Here’s the title track:
And another favorite — All the Madmen:
Album #4 was Hunky Dory released in 1971. So it’s time for a little ch-ch- Changes
And Life On Mars…
[I’m limiting myself to just two clips per album… grrr. But you could go pull the YouTube version of Oh! You Pretty Things too.]
Next up it was a full concept album with The Rise and Fall of Ziggy Stardust and the Spiders from Mars. Here’s Starman..
and Ummmmmm Yeah…… Ziggy Stardust…
1973 brought Aladdin Sane and Pin Ups, followed the next year with Diamond Dogs featuring Rebel, Rebel…
Young Americans came out in 1975. The title song reached #28 on the Billboard Charts…
Here he is grooving another hit from the album, Fame, …
Station to Station introduced Bowie’s Thin White Duke character while continuing the funk and soul sound of Young Americans. Here’s Golden Years.
Low began Bowie his Berlin Trilogy. It is one of his best. [I also love Sound and Vision and Breaking Glass] Here’s Always Crashing The Same Car...

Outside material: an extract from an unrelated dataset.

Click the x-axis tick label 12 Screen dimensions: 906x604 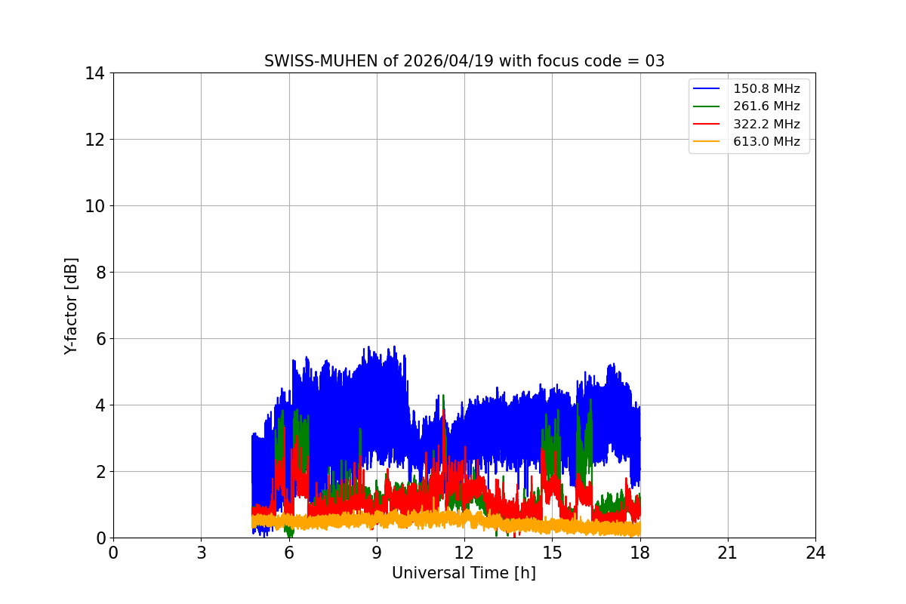coord(464,553)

Part two of the Berlin Trilogy was Heroes which came out in 1977. I’ve got to go with the title track on this one…
His thirteenth album, and the last in the Berlin Trilogy, was Lodger. Here’s Look Back in Anger.
The Berlin Trilogy was a critical and artistic success, but not immediately financial success.
Both came with Bowie’s 14th Album Scary Monsters (And Super Creeps) which hit #1 in the UK and did well in the US.
Bowie went pop and super dance-y with Let’s Dance. Singles China Girl, Modern Love and Let’s Dance all did well. Let’s Dance sold 6 million records.
After Let’s Dance Bowie kind of fell of my RADAR, frankly. But he continued to write and sing and put out albums for another two decades:
- Tonight (84)
- Never Let Me Down (87)
- Black Tie White Noise (93)
- Buddha of Suburbia (93)
- Outside (95)
- Earthling (97)
- Hours (99)
- Heathen (02)
- Reality (03)
He was inducted into the Rock and Roll Hall of Fame in 1996, but he didn’t attend the ceremony or the concert.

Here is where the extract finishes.